→ **Your goal**
Look for the word "computer" in the entries and copy each line where it appears.

→ **Pixel coordinate grounding data**
▬▬▬▬▬▬▬▬▬▬

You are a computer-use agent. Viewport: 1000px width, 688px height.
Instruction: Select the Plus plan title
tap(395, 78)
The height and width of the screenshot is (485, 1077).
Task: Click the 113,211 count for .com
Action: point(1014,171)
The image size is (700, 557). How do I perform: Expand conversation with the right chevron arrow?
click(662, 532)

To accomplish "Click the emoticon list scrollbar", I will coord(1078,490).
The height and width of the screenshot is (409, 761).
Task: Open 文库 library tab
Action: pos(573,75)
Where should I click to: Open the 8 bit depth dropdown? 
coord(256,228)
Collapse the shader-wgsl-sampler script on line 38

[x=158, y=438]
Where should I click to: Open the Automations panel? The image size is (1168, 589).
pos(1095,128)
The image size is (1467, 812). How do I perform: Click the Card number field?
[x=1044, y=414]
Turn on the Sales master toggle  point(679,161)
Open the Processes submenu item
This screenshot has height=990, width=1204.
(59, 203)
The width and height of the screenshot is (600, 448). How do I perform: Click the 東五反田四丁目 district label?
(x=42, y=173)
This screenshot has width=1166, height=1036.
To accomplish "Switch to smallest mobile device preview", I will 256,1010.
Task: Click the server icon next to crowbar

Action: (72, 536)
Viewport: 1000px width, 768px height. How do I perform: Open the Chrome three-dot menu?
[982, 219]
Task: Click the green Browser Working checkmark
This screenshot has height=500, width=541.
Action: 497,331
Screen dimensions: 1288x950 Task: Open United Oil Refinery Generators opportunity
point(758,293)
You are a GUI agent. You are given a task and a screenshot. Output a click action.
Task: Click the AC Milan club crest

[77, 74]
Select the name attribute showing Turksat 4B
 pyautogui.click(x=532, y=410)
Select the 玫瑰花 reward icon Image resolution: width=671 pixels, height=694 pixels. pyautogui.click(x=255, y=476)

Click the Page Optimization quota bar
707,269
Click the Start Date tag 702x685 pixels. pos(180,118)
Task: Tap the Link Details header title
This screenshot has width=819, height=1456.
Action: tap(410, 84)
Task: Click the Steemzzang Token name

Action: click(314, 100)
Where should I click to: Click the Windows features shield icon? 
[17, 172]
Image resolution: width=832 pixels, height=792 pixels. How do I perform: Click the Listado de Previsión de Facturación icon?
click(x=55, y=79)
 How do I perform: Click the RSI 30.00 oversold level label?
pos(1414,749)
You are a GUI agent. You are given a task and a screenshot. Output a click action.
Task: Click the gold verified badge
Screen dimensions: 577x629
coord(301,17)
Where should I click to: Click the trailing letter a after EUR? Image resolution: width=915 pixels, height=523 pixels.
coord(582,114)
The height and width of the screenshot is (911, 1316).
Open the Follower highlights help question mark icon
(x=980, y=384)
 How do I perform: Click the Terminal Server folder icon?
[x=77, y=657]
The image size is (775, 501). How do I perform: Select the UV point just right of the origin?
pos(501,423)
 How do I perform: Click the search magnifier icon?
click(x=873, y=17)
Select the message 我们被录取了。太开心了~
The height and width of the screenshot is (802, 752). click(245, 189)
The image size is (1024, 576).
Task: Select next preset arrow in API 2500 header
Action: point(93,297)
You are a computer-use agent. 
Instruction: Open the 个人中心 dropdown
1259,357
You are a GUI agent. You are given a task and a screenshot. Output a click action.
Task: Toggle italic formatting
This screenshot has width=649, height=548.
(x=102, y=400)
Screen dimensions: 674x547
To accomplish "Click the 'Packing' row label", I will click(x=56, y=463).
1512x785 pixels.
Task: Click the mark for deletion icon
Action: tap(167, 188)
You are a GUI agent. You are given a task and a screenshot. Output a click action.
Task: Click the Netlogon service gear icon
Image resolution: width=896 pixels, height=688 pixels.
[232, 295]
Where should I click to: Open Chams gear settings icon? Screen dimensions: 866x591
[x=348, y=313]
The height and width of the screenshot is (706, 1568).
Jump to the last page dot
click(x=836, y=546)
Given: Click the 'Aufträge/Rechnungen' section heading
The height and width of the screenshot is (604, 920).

▬▬▬▬▬▬▬▬▬▬

→ **Response to the exercise**
You are a computer-use agent. Viewport: 1000px width, 688px height.
You are a computer-use agent. 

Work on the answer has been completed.